Can you copy every one of the records below exactly, leaving out the pictures?
___ INPUT
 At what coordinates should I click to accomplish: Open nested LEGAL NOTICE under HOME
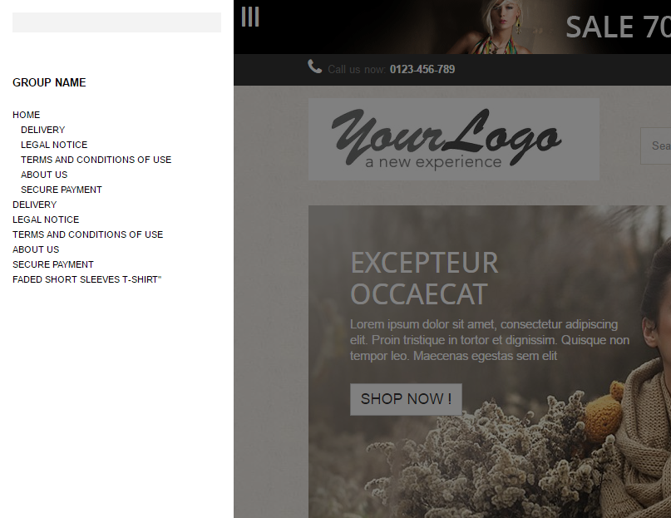coord(54,145)
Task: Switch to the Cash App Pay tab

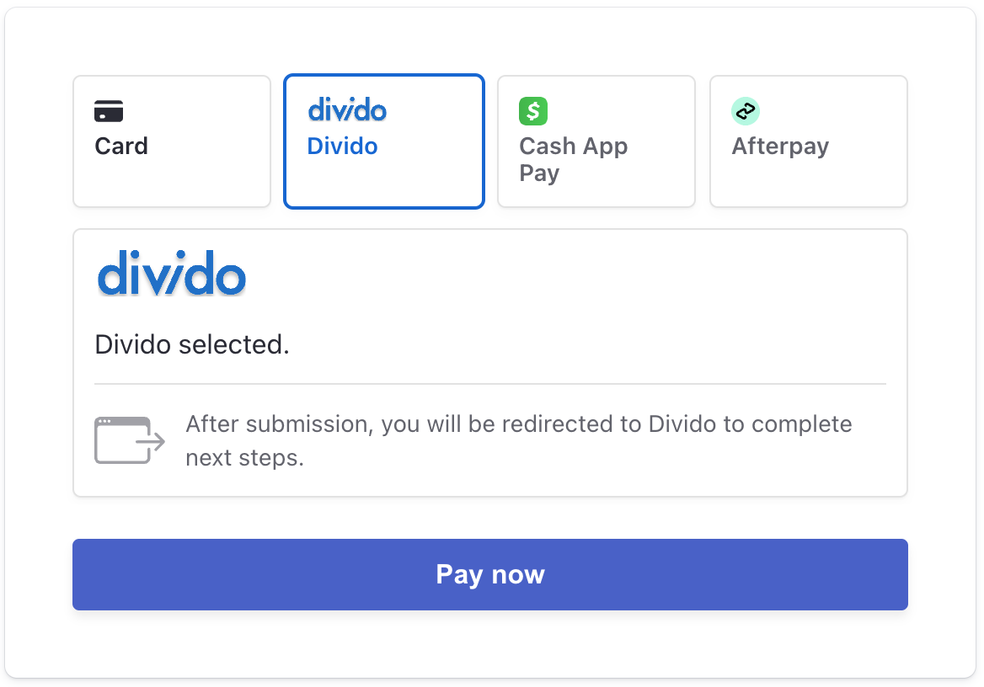Action: pos(596,141)
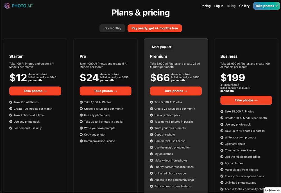The width and height of the screenshot is (281, 193).
Task: Open the Billing nav link
Action: click(x=231, y=6)
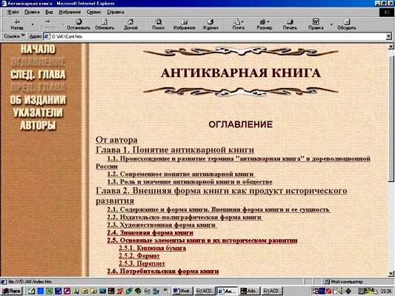Click the СЛЕД. ГЛАВА navigation button
Image resolution: width=395 pixels, height=296 pixels.
[38, 75]
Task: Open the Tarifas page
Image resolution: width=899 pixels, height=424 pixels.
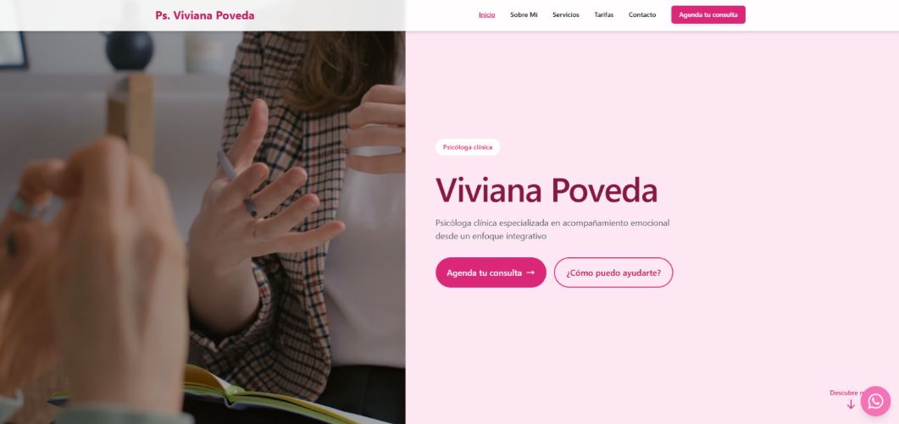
______
COMPLETE RESPONSE
 At what coordinates should I click to accomplish: Open nested LEGAL NOTICE under HOME
coord(54,145)
Task: Switch to the Cash App Pay tab

Action: pos(596,141)
The width and height of the screenshot is (281, 193).
Task: Open the Billing nav link
Action: click(x=231, y=6)
Click the СЛЕД. ГЛАВА navigation button
Image resolution: width=395 pixels, height=296 pixels.
[38, 75]
Task: Open the Tarifas page
Image resolution: width=899 pixels, height=424 pixels.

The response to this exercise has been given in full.